JOB — Reproduce every one of the records below word for word, changing nothing.

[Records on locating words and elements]
++++

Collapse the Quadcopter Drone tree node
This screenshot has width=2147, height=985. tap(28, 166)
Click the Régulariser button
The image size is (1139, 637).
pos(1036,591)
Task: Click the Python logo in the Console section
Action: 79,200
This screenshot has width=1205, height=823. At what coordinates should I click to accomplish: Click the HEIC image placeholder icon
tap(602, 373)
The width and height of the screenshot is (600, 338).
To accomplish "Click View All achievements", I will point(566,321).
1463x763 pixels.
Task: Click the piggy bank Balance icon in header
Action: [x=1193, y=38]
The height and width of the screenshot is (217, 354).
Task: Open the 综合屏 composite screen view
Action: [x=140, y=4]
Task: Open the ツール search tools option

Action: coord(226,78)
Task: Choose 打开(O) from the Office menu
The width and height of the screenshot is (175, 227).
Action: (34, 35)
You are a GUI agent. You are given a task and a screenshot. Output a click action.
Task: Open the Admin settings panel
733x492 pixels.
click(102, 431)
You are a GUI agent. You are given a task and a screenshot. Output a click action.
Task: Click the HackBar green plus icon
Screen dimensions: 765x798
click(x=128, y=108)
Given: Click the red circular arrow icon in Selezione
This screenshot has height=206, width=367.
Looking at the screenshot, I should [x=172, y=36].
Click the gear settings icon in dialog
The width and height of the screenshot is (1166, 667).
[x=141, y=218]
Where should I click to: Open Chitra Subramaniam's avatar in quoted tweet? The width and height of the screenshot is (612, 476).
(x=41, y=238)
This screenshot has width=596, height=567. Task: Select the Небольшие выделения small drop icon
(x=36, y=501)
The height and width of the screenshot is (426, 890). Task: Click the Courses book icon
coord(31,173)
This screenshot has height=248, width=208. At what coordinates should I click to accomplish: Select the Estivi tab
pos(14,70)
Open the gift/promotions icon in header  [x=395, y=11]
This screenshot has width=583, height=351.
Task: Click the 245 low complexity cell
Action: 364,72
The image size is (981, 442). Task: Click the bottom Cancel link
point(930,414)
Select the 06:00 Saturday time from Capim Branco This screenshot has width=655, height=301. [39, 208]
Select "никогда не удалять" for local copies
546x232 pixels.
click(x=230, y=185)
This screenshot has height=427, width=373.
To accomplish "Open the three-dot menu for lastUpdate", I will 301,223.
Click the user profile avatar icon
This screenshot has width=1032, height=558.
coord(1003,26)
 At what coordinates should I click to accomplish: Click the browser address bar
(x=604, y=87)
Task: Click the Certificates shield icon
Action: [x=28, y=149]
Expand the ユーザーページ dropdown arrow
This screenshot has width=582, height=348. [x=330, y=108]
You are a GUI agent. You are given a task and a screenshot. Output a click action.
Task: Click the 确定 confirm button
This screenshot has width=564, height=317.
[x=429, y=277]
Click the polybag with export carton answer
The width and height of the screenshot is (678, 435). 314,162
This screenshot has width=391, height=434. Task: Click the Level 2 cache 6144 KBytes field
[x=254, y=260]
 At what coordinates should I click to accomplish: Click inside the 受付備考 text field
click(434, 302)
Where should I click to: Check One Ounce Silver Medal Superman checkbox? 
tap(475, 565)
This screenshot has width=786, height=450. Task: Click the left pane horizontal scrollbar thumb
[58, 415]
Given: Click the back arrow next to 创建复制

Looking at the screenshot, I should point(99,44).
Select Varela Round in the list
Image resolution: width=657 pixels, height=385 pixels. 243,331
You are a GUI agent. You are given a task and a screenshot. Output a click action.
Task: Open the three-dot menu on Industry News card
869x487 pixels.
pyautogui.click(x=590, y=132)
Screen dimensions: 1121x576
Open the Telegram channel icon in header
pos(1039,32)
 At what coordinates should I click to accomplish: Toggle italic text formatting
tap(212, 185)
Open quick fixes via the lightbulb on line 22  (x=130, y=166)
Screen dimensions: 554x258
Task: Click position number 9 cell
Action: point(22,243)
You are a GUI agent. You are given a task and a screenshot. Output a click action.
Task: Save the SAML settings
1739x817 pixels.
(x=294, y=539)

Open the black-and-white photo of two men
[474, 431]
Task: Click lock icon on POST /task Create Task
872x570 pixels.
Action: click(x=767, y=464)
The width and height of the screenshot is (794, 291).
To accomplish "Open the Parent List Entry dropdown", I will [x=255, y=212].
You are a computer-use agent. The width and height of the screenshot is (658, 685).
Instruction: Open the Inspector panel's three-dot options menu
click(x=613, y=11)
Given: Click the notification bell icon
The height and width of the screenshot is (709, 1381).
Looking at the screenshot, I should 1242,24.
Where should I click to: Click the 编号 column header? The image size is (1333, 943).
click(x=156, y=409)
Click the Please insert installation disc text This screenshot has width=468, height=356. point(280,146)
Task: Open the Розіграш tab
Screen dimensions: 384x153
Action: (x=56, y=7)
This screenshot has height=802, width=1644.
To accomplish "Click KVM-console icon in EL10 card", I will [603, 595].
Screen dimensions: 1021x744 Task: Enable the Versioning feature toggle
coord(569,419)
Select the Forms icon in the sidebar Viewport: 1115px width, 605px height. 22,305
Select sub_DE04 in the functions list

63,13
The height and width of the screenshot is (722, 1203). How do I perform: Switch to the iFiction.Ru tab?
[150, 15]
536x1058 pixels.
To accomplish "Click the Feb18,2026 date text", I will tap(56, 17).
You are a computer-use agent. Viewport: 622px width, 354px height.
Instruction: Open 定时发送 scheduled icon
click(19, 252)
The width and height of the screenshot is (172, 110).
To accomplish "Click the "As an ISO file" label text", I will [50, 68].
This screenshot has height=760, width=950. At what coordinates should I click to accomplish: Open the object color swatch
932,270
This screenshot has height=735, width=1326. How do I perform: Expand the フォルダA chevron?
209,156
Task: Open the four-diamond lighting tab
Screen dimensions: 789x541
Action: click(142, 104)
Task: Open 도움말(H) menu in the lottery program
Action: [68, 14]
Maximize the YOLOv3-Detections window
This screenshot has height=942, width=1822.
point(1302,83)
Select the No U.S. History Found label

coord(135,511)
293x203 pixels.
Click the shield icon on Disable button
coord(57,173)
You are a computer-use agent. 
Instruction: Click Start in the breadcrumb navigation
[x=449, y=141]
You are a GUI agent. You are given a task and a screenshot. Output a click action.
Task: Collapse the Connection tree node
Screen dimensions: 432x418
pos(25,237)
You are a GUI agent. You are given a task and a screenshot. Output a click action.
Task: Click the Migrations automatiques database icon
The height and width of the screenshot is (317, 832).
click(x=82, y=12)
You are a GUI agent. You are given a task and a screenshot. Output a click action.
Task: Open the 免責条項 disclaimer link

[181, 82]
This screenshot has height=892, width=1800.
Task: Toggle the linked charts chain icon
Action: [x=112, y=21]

++++

RESULT —
Collapse the Quadcopter Drone tree node
This screenshot has width=2147, height=985. tap(28, 166)
Click the Régulariser button
The image size is (1139, 637).
pos(1036,591)
Task: Click the Python logo in the Console section
Action: 79,200
This screenshot has width=1205, height=823. At what coordinates should I click to accomplish: Click the HEIC image placeholder icon
tap(602, 373)
The width and height of the screenshot is (600, 338).
To accomplish "Click View All achievements", I will point(566,321).
1463x763 pixels.
Task: Click the piggy bank Balance icon in header
Action: [x=1193, y=38]
The height and width of the screenshot is (217, 354).
Task: Open the 综合屏 composite screen view
Action: [x=140, y=4]
Task: Open the ツール search tools option

Action: coord(226,78)
Task: Choose 打开(O) from the Office menu
The width and height of the screenshot is (175, 227).
Action: (34, 35)
You are a GUI agent. You are given a task and a screenshot. Output a click action.
Task: Open the Admin settings panel
733x492 pixels.
click(102, 431)
You are a GUI agent. You are given a task and a screenshot. Output a click action.
Task: Click the HackBar green plus icon
Screen dimensions: 765x798
click(x=128, y=108)
Given: Click the red circular arrow icon in Selezione
This screenshot has height=206, width=367.
Looking at the screenshot, I should [x=172, y=36].
Click the gear settings icon in dialog
The width and height of the screenshot is (1166, 667).
[x=141, y=218]
Where should I click to: Open Chitra Subramaniam's avatar in quoted tweet? The width and height of the screenshot is (612, 476).
(x=41, y=238)
This screenshot has width=596, height=567. Task: Select the Небольшие выделения small drop icon
(x=36, y=501)
The height and width of the screenshot is (426, 890). Task: Click the Courses book icon
coord(31,173)
This screenshot has height=248, width=208. At what coordinates should I click to accomplish: Select the Estivi tab
pos(14,70)
Open the gift/promotions icon in header  [x=395, y=11]
This screenshot has width=583, height=351.
Task: Click the 245 low complexity cell
Action: 364,72
The image size is (981, 442). Task: Click the bottom Cancel link
point(930,414)
Select the 06:00 Saturday time from Capim Branco This screenshot has width=655, height=301. [39, 208]
Select "никогда не удалять" for local copies
546x232 pixels.
click(x=230, y=185)
This screenshot has height=427, width=373.
To accomplish "Open the three-dot menu for lastUpdate", I will 301,223.
Click the user profile avatar icon
This screenshot has width=1032, height=558.
coord(1003,26)
 At what coordinates should I click to accomplish: Click the browser address bar
(x=604, y=87)
Task: Click the Certificates shield icon
Action: [x=28, y=149]
Expand the ユーザーページ dropdown arrow
This screenshot has width=582, height=348. [x=330, y=108]
You are a GUI agent. You are given a task and a screenshot. Output a click action.
Task: Click the 确定 confirm button
This screenshot has width=564, height=317.
[x=429, y=277]
Click the polybag with export carton answer
The width and height of the screenshot is (678, 435). 314,162
This screenshot has width=391, height=434. Task: Click the Level 2 cache 6144 KBytes field
[x=254, y=260]
 At what coordinates should I click to accomplish: Click inside the 受付備考 text field
click(434, 302)
Where should I click to: Check One Ounce Silver Medal Superman checkbox? 
tap(475, 565)
This screenshot has width=786, height=450. Task: Click the left pane horizontal scrollbar thumb
[58, 415]
Given: Click the back arrow next to 创建复制

Looking at the screenshot, I should point(99,44).
Select Varela Round in the list
Image resolution: width=657 pixels, height=385 pixels. 243,331
You are a GUI agent. You are given a task and a screenshot. Output a click action.
Task: Open the three-dot menu on Industry News card
869x487 pixels.
pyautogui.click(x=590, y=132)
Screen dimensions: 1121x576
Open the Telegram channel icon in header
pos(1039,32)
 At what coordinates should I click to accomplish: Toggle italic text formatting
tap(212, 185)
Open quick fixes via the lightbulb on line 22  (x=130, y=166)
Screen dimensions: 554x258
Task: Click position number 9 cell
Action: point(22,243)
You are a GUI agent. You are given a task and a screenshot. Output a click action.
Task: Save the SAML settings
1739x817 pixels.
(x=294, y=539)

Open the black-and-white photo of two men
[474, 431]
Task: Click lock icon on POST /task Create Task
872x570 pixels.
Action: click(x=767, y=464)
The width and height of the screenshot is (794, 291).
To accomplish "Open the Parent List Entry dropdown", I will [x=255, y=212].
You are a computer-use agent. The width and height of the screenshot is (658, 685).
Instruction: Open the Inspector panel's three-dot options menu
click(x=613, y=11)
Given: Click the notification bell icon
The height and width of the screenshot is (709, 1381).
Looking at the screenshot, I should 1242,24.
Where should I click to: Click the 编号 column header? The image size is (1333, 943).
click(x=156, y=409)
Click the Please insert installation disc text This screenshot has width=468, height=356. point(280,146)
Task: Open the Розіграш tab
Screen dimensions: 384x153
Action: (x=56, y=7)
This screenshot has height=802, width=1644.
To accomplish "Click KVM-console icon in EL10 card", I will [603, 595].
Screen dimensions: 1021x744 Task: Enable the Versioning feature toggle
coord(569,419)
Select the Forms icon in the sidebar Viewport: 1115px width, 605px height. 22,305
Select sub_DE04 in the functions list

63,13
The height and width of the screenshot is (722, 1203). How do I perform: Switch to the iFiction.Ru tab?
[150, 15]
536x1058 pixels.
To accomplish "Click the Feb18,2026 date text", I will tap(56, 17).
You are a computer-use agent. Viewport: 622px width, 354px height.
Instruction: Open 定时发送 scheduled icon
click(19, 252)
The width and height of the screenshot is (172, 110).
To accomplish "Click the "As an ISO file" label text", I will [50, 68].
This screenshot has height=760, width=950. At what coordinates should I click to accomplish: Open the object color swatch
932,270
This screenshot has height=735, width=1326. How do I perform: Expand the フォルダA chevron?
209,156
Task: Open the four-diamond lighting tab
Screen dimensions: 789x541
Action: click(142, 104)
Task: Open 도움말(H) menu in the lottery program
Action: [68, 14]
Maximize the YOLOv3-Detections window
This screenshot has height=942, width=1822.
point(1302,83)
Select the No U.S. History Found label

coord(135,511)
293x203 pixels.
Click the shield icon on Disable button
coord(57,173)
You are a computer-use agent. 
Instruction: Click Start in the breadcrumb navigation
[x=449, y=141]
You are a GUI agent. You are given a task and a screenshot. Output a click action.
Task: Collapse the Connection tree node
Screen dimensions: 432x418
pos(25,237)
You are a GUI agent. You are given a task and a screenshot. Output a click action.
Task: Click the Migrations automatiques database icon
The height and width of the screenshot is (317, 832).
click(x=82, y=12)
You are a GUI agent. You are given a task and a screenshot. Output a click action.
Task: Open the 免責条項 disclaimer link

[181, 82]
This screenshot has height=892, width=1800.
Task: Toggle the linked charts chain icon
Action: [x=112, y=21]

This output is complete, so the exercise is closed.